Source data START
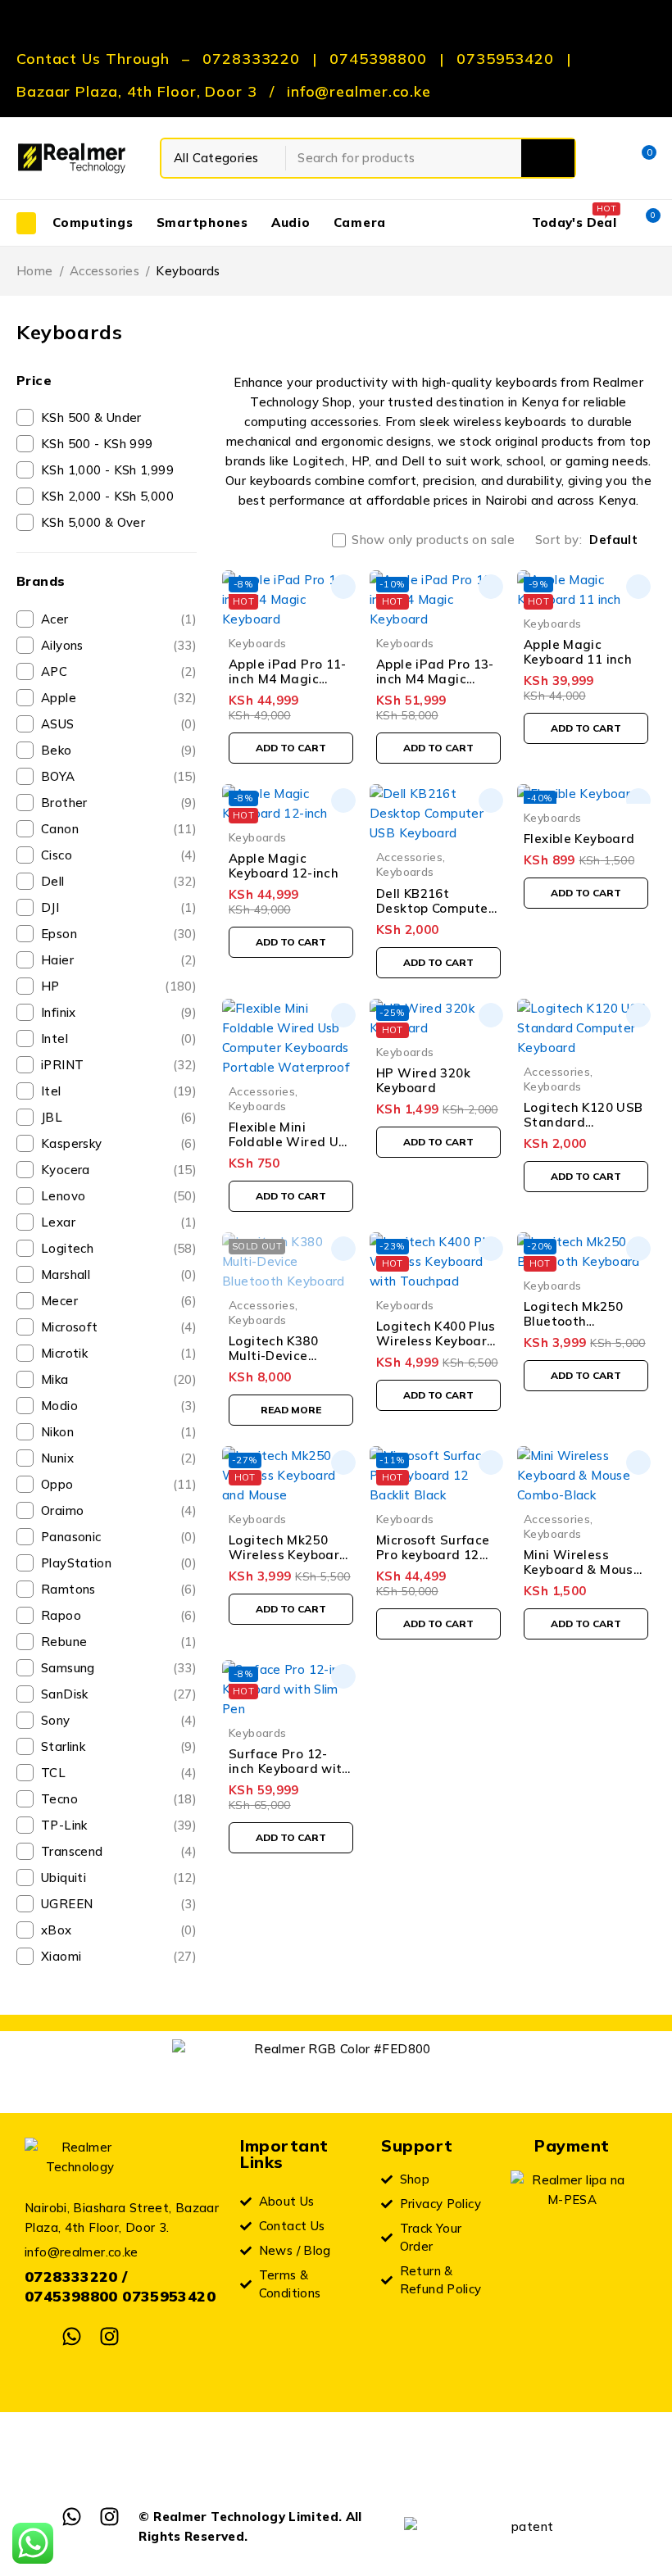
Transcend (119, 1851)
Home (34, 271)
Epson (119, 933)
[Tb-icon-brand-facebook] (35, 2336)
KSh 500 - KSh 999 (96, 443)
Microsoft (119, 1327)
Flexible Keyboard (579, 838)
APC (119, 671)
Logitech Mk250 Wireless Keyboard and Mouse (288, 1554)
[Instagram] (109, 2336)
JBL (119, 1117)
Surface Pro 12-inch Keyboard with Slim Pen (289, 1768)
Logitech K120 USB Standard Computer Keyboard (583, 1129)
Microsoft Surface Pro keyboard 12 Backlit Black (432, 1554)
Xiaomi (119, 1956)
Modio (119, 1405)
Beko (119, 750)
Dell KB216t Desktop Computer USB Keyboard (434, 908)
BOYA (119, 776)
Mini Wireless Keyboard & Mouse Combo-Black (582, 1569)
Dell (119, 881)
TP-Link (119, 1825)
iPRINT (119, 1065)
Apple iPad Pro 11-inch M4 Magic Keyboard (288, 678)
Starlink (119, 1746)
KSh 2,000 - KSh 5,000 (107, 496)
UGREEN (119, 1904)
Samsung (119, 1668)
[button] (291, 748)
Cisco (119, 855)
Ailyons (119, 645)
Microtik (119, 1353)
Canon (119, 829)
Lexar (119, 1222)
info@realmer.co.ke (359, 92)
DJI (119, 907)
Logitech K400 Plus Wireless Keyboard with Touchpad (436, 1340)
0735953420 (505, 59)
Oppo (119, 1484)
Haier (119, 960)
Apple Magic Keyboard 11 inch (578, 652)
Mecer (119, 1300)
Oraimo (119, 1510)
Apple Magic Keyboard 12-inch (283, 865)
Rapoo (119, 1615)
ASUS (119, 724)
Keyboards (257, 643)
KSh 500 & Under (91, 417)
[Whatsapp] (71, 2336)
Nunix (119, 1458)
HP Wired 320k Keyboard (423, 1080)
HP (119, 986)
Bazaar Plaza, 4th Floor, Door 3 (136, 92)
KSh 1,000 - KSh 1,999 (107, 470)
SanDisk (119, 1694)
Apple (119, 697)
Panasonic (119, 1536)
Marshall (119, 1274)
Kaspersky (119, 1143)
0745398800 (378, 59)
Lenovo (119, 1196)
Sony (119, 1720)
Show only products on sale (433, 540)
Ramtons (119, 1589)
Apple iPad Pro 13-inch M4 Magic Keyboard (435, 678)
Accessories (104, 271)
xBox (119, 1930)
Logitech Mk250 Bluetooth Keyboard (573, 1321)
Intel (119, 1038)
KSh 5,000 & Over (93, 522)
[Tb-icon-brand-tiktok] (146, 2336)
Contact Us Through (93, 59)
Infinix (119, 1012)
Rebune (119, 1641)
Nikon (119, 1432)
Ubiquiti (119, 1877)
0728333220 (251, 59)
Source data END
Source data START
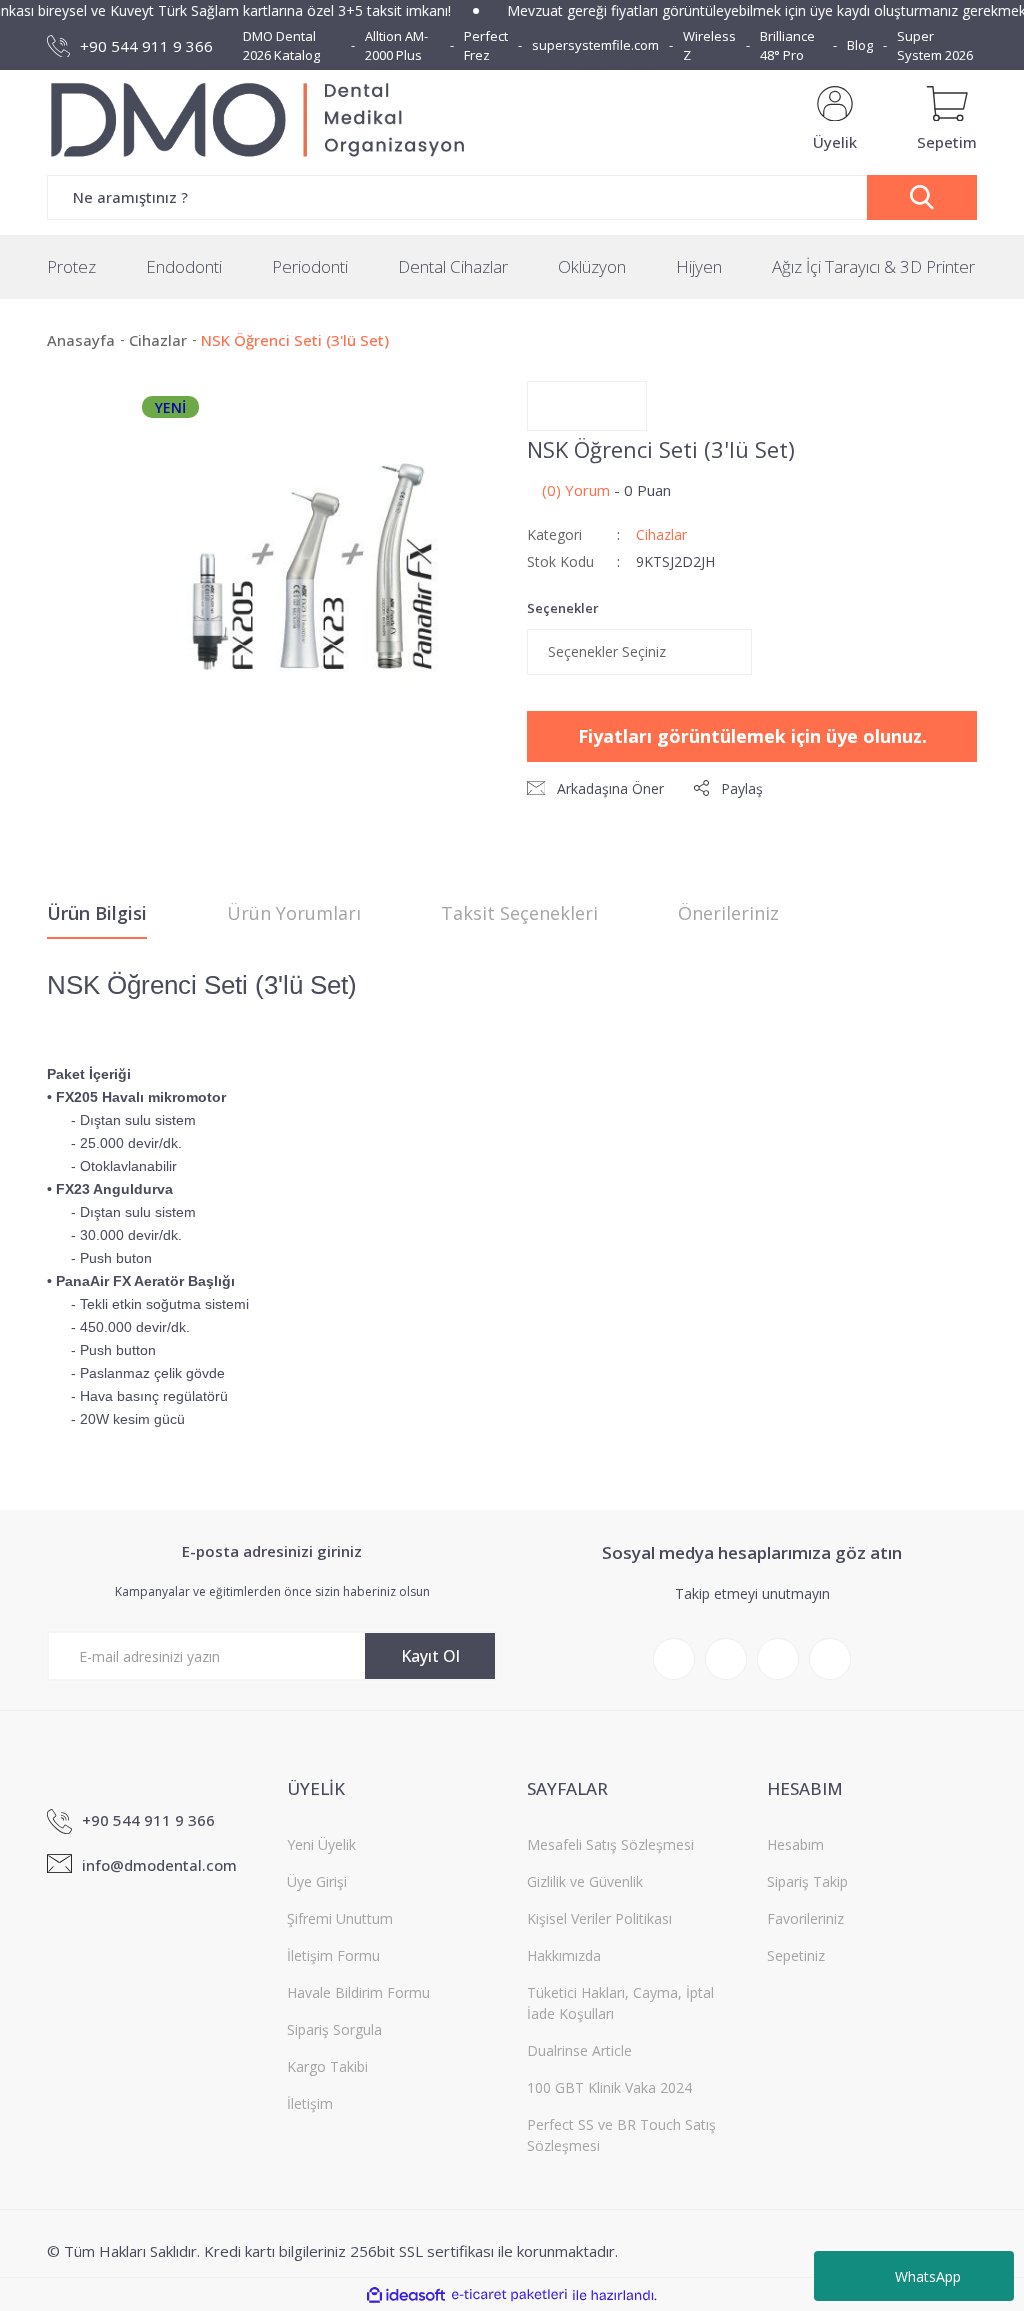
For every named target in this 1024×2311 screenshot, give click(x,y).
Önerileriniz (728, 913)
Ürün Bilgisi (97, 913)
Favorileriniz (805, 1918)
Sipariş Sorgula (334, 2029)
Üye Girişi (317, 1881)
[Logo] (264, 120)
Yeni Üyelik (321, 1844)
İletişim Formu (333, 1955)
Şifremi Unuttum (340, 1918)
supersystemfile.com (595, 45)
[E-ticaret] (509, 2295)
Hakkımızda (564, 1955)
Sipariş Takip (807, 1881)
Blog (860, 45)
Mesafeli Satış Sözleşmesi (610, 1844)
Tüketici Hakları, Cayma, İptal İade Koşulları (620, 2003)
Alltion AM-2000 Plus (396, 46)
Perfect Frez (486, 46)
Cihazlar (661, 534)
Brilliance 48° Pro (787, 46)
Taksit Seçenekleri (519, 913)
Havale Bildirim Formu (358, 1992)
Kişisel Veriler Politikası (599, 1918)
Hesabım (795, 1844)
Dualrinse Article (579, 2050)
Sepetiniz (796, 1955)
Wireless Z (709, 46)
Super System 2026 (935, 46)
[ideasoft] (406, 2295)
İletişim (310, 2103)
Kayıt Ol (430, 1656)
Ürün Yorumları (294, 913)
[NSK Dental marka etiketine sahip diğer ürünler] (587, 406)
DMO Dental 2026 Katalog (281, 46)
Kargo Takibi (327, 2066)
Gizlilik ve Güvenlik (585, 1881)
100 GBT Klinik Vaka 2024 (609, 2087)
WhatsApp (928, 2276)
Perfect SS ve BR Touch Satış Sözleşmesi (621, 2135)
Source data END
_Work task_.
Above are the records. Copy the lines beginning at the one that has "Gizlilik ve Güvenlik (585, 1881)" and ending with the one that has "Perfect SS ve", unchanged.

_Written solution_.
Gizlilik ve Güvenlik (585, 1881)
100 GBT Klinik Vaka 2024 (609, 2087)
WhatsApp (928, 2276)
Perfect SS ve BR Touch Satış Sözleşmesi (621, 2135)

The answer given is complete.